Environmental concern for the Mississippi River is not a recent phenomenon, according to a government scientist who studies the waterway.
Claude Strauser of the U.S. Army Corps of Engineers gave the first in a year-long series of Cape Girardeau bicentennial lectures Friday night at Southeast Missouri State University.
Strauser focused his talk on the 195-mile portion of the Mississippi between St. Louis and Cairo, and the concern the federal government has had in maintaining a navigational channel.
Strauser, chief of the potamology section at the Corps' St. Louis office, explained to the 85 people attending the lecture that potamology is the study or science of rivers.
Using the 75-year-cycle of Halley's Comet appearance and the birth of Mark Twain, both in April 1835, Strauser illustrated the drastic changes that have occurred to the Middle Mississippi River from that time period to the present.
During the period, Strauser said the Middle Mississippi River went from a swift, narrow, wilderness river to an abused, slow-moving, wide and shallow river, and finally, back to near the same kind of river as the early settlers found in the early 1800s.
When Mark Twain was born, and before the full effects of man on the river were felt, Strauser said the surface area of the Middle Mississippi's riverbed area between St. Louis and Cairo was about 95 square miles, with 14 square miles of island surface.
By the late 1800s, the Middle Mississippi's riverbed had expanded to 128 square miles with 35 square miles of islands. To put it another way, Strauser explained that in 1821, the average width of the river between St. Louis and Cairo was 3,600 feet. By 1888, the river had widened itself through bank erosion to become, on the average, over a mile wide in many locations.
"The rapid development of the Mississippi Valley by man and the arrival of the steamboat at St. Louis had a tremendous impact on the deterioration of river," Strauser said. "As more and more trees were cut away from the edge of the river for steamboat fuel, new house and other construction needs, the riverbanks caved from erosion caused by the current and increased flooding. As a result the river became wider and more and more shallow.
"It was no accident that by the mid- to late 1800s, the number of steamboat accidents due to shallow water rose dramatically."
Strauser said concerns about the deteriorating condition of the river were voiced by boat owners, merchants, and the people who lived along the river.
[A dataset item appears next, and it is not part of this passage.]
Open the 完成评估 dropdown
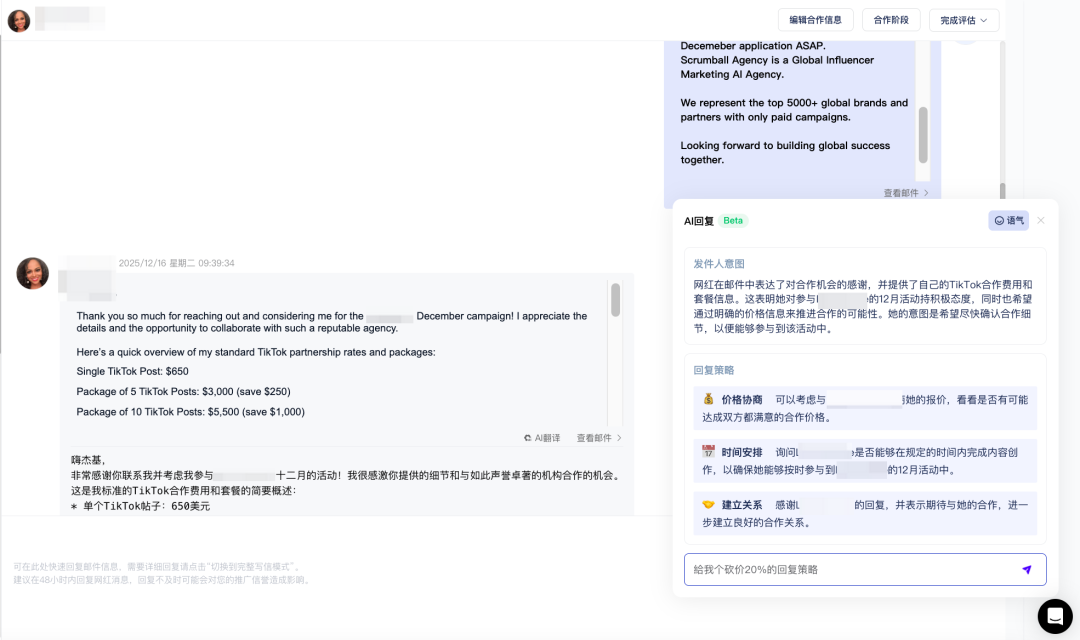 (x=963, y=19)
All depended on the steamboat and the Mississippi River as their lifeline to commerce and civilization, Stauser said.
Congress authorized the Corps of Engineers to see what could be done about reversing the deterioration of the Middle Mississippi. In 1880, after considerable study and debate, Congress directed the Corps to "obtain and maintain a safe and dependable navigation channel, and restore the river to its once majestic condition."
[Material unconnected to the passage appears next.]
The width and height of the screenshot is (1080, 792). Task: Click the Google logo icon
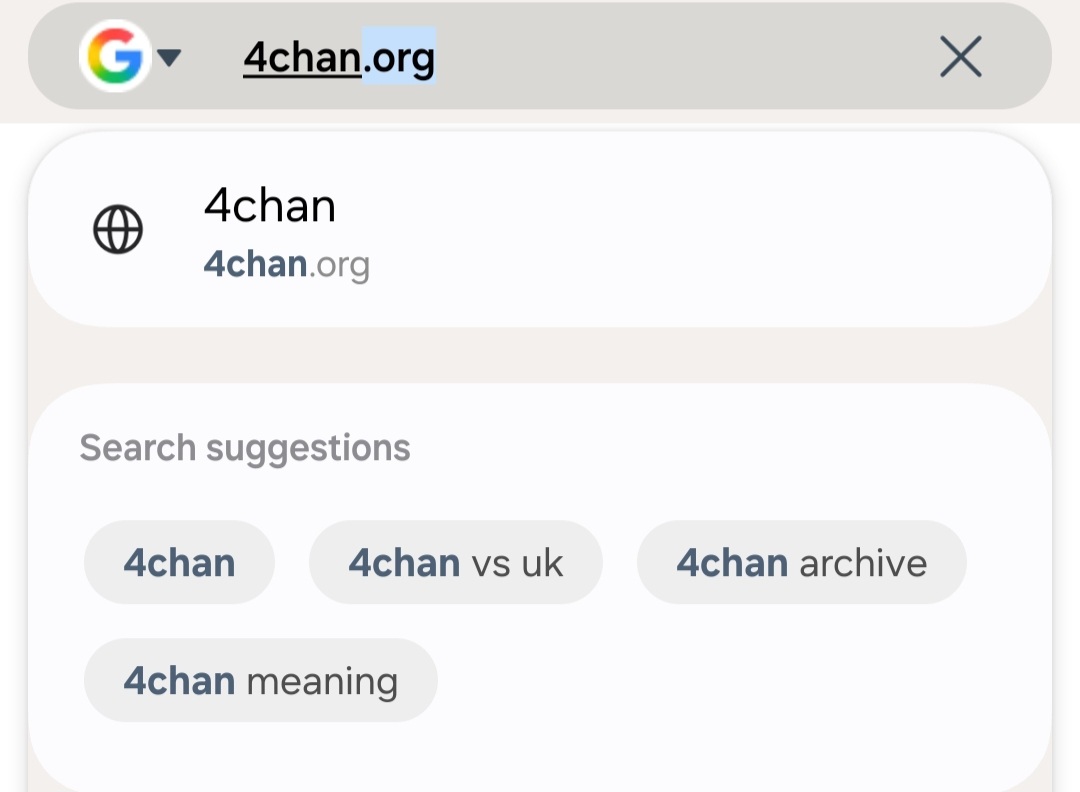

To achieve what Strauser said was considered by many, including Mark Twain, an almost impossible task, the Corps had to develop a philosophy and plan.
He said military engineers studying the magnitude of the problem quickly realized man could never fully control the forces that characterize the Middle Mississippi River. Instead, they suggested the Corps use the assistance of nature and the river rather than oppose them.
"As one engineer noted, `A mighty river is impatient under restraint. It can be led, but not driven,'" Strauser said. "This is basically the policy the Corps still follows today."
Did the policy work?
"We've pretty much put the river back like people saw it in the early 1800s, while maintaining the navigation channel for continued commerce," said Strauser.
Strauser says the Middle Mississippi River continues to be a lifeline ... not just of the towns along the river, but of the entire nation. He noted most of the grain produced in the United States passes by Cape Girardeau in river barges bound for New Orleans for world export markets. In return, other barges bring upstream other vital bulk commodities, such as oil and petrochemicals, coal, and raw materials for industry.
Strauser said in 1990, an all-time record tonnage moved up and down the Mississippi River. That year, a record 120 million tons of commerce passed by Cape Girardeau.
The next lecture in the bicentennial series, "The Indians of the Cape Girardeau Area," will be presented Dec. 11 by Carol Morrow of Southeast Missouri State University. The lectures are sponsored by the Cape Girardeau Bicentennial Commission and Southeast Missouri State University.